*** Block opens ***
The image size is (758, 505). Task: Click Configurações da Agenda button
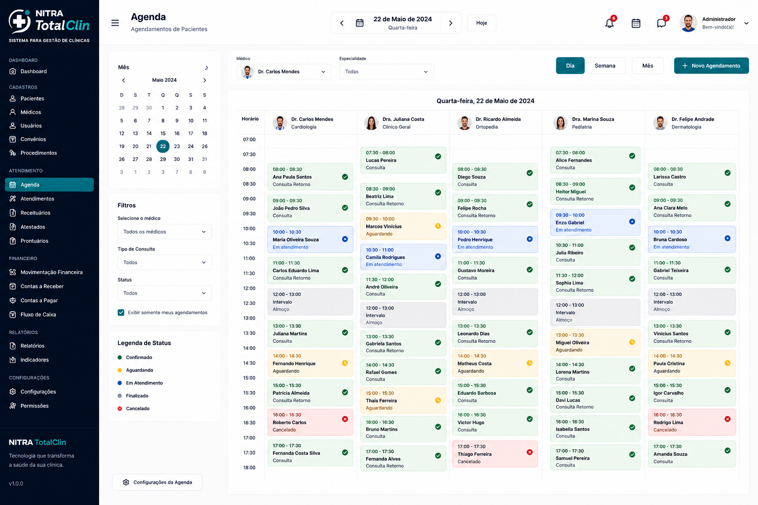coord(157,482)
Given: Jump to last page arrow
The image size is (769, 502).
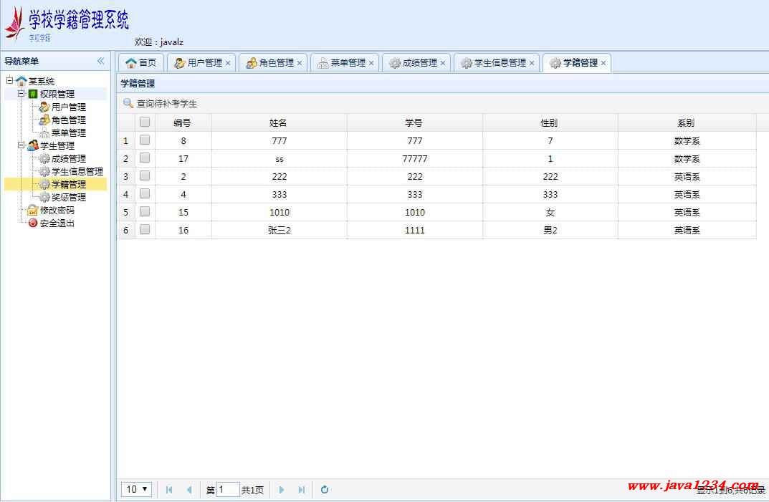Looking at the screenshot, I should pyautogui.click(x=301, y=490).
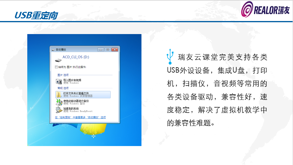Open the 在控制面板中查看更多自动播放选项 link
293x165 pixels.
click(80, 117)
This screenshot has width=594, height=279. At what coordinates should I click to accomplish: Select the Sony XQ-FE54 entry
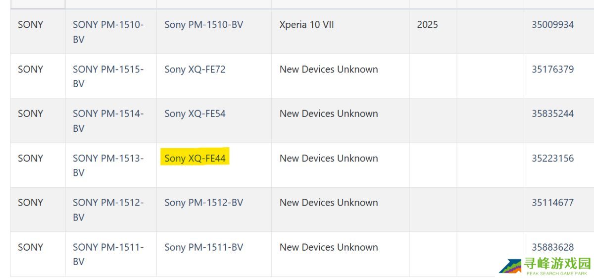click(x=195, y=113)
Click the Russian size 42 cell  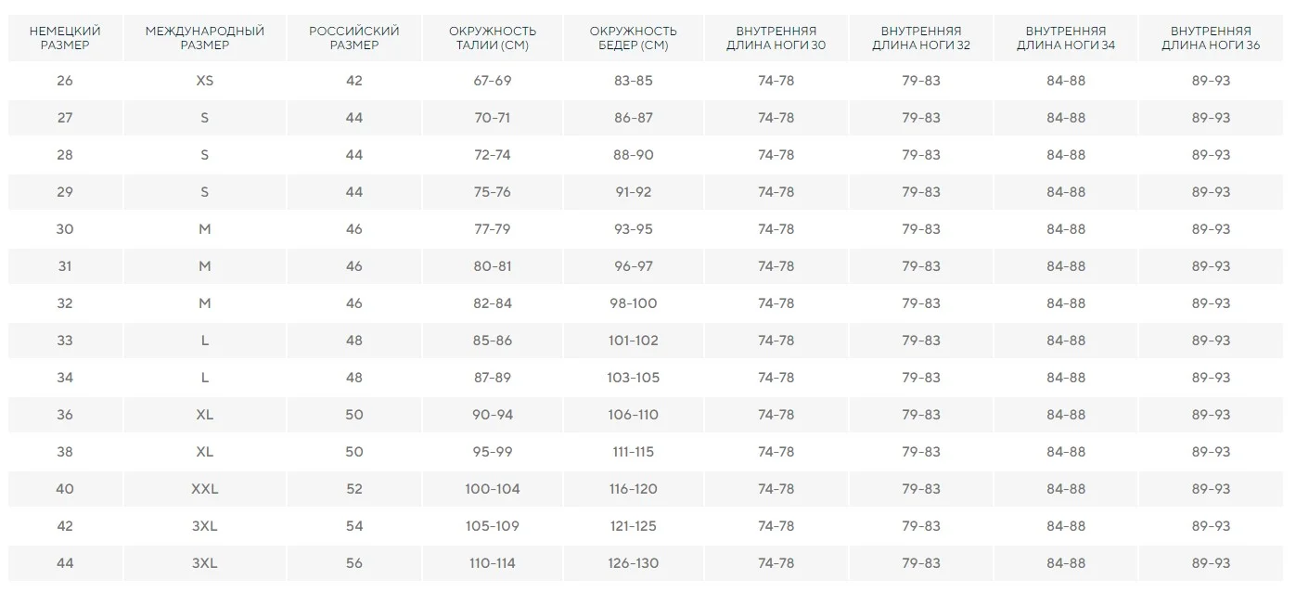coord(354,81)
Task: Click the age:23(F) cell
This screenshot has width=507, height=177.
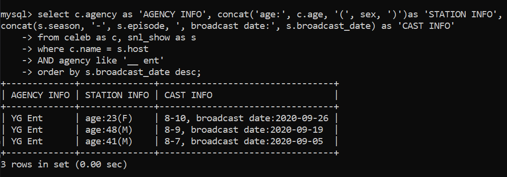Action: (109, 118)
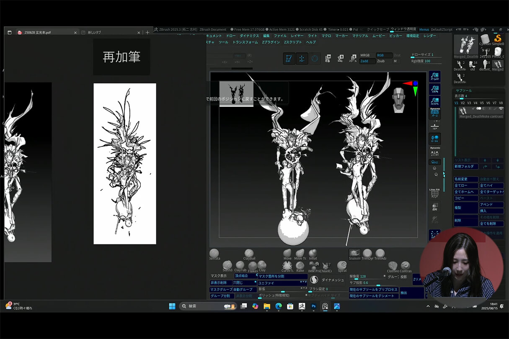
Task: Enable the 透明 transparency toggle on the right shelf
Action: (434, 206)
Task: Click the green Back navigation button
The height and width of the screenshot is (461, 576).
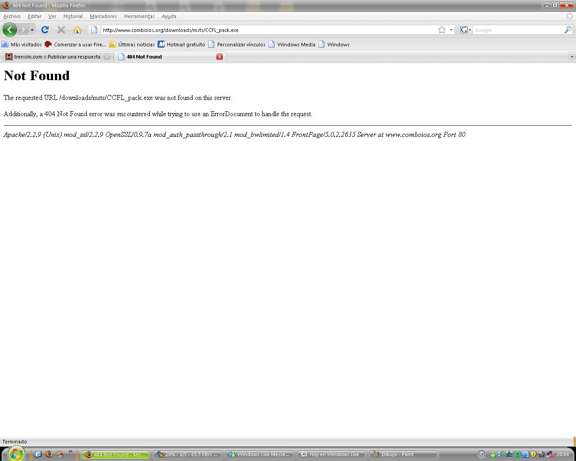Action: (x=10, y=30)
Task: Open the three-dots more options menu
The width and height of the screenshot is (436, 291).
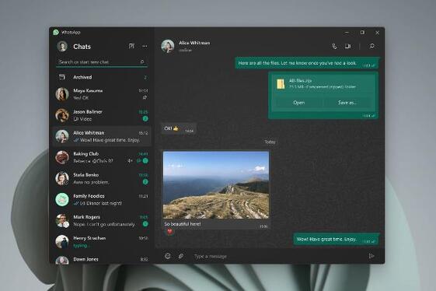Action: pyautogui.click(x=145, y=46)
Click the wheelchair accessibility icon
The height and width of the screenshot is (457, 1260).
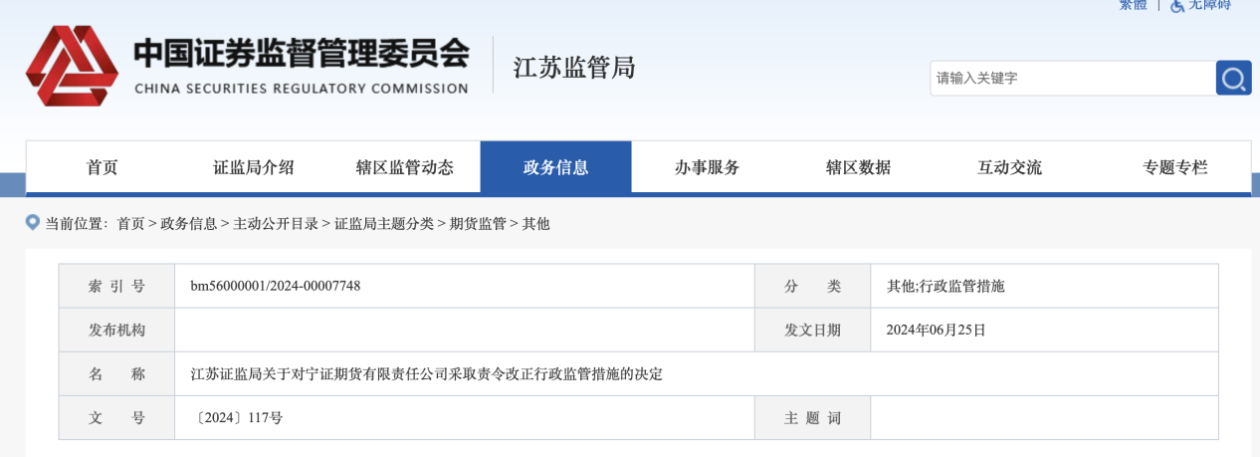[1177, 5]
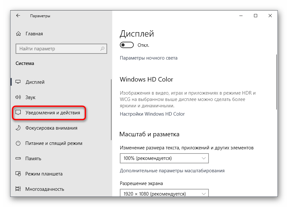Click the Tablet mode (Режим планшета) icon
The width and height of the screenshot is (288, 207).
[18, 174]

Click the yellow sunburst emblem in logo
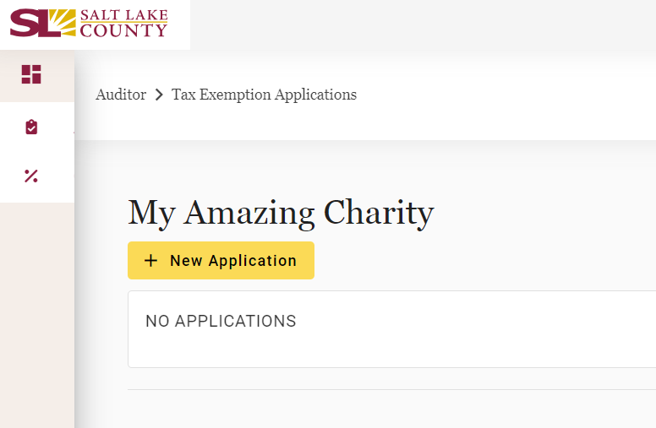coord(64,22)
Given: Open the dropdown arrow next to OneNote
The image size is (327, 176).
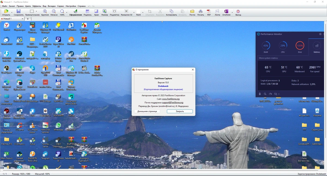Looking at the screenshot, I should click(x=232, y=13).
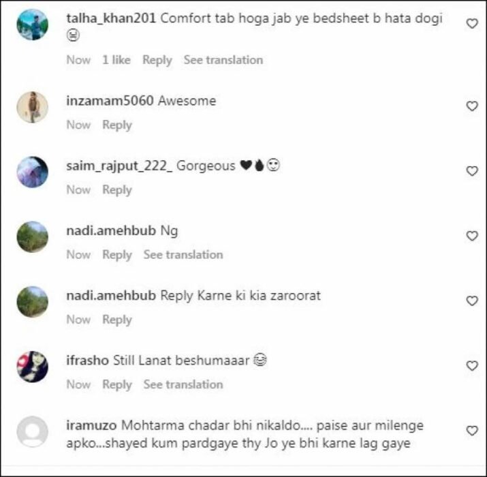Like talha_khan201's comment with heart icon
Image resolution: width=487 pixels, height=477 pixels.
[472, 24]
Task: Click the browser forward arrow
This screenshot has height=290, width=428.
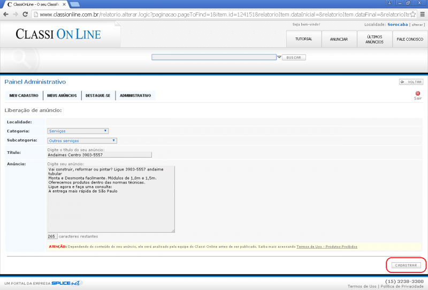Action: coord(16,14)
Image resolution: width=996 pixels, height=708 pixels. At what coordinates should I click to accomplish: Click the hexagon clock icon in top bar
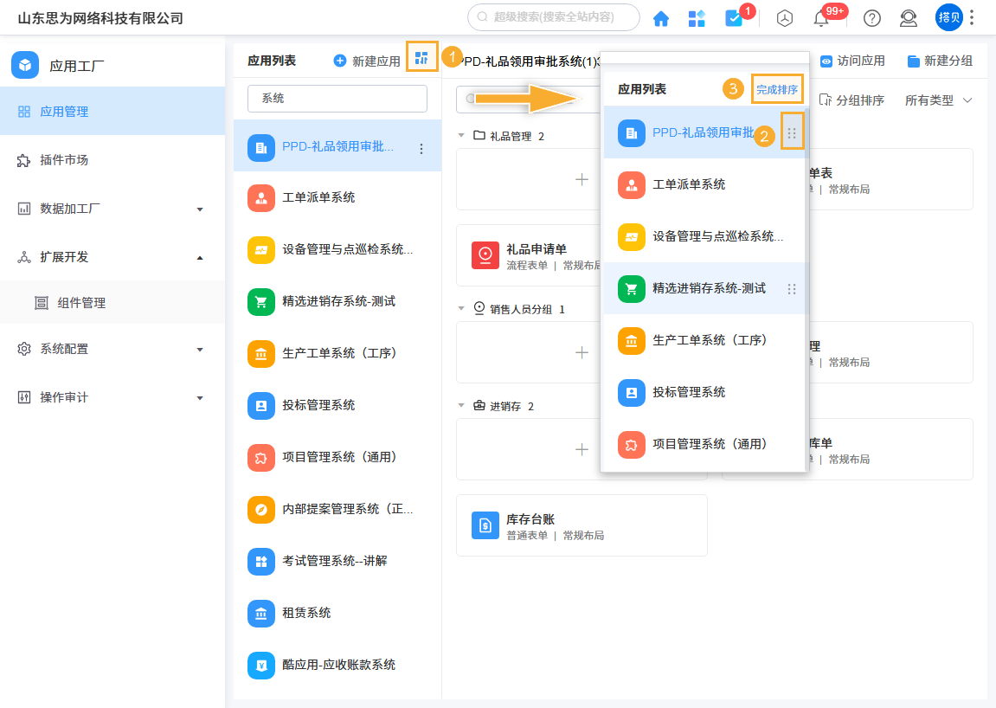(784, 17)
*** Block closes ***
▸ **HOW TO COMPLETE THIS TASK**: Find the line with "This screenshot has height=290, width=428.". Return it and each line after it through the end of the data, exactly, without pictures.

▸ **RESPONSE TO THIS TASK**:
This screenshot has height=290, width=428.
Action: coord(16,14)
Image resolution: width=996 pixels, height=708 pixels. At what coordinates should I click to accomplish: Click the hexagon clock icon in top bar
(784, 17)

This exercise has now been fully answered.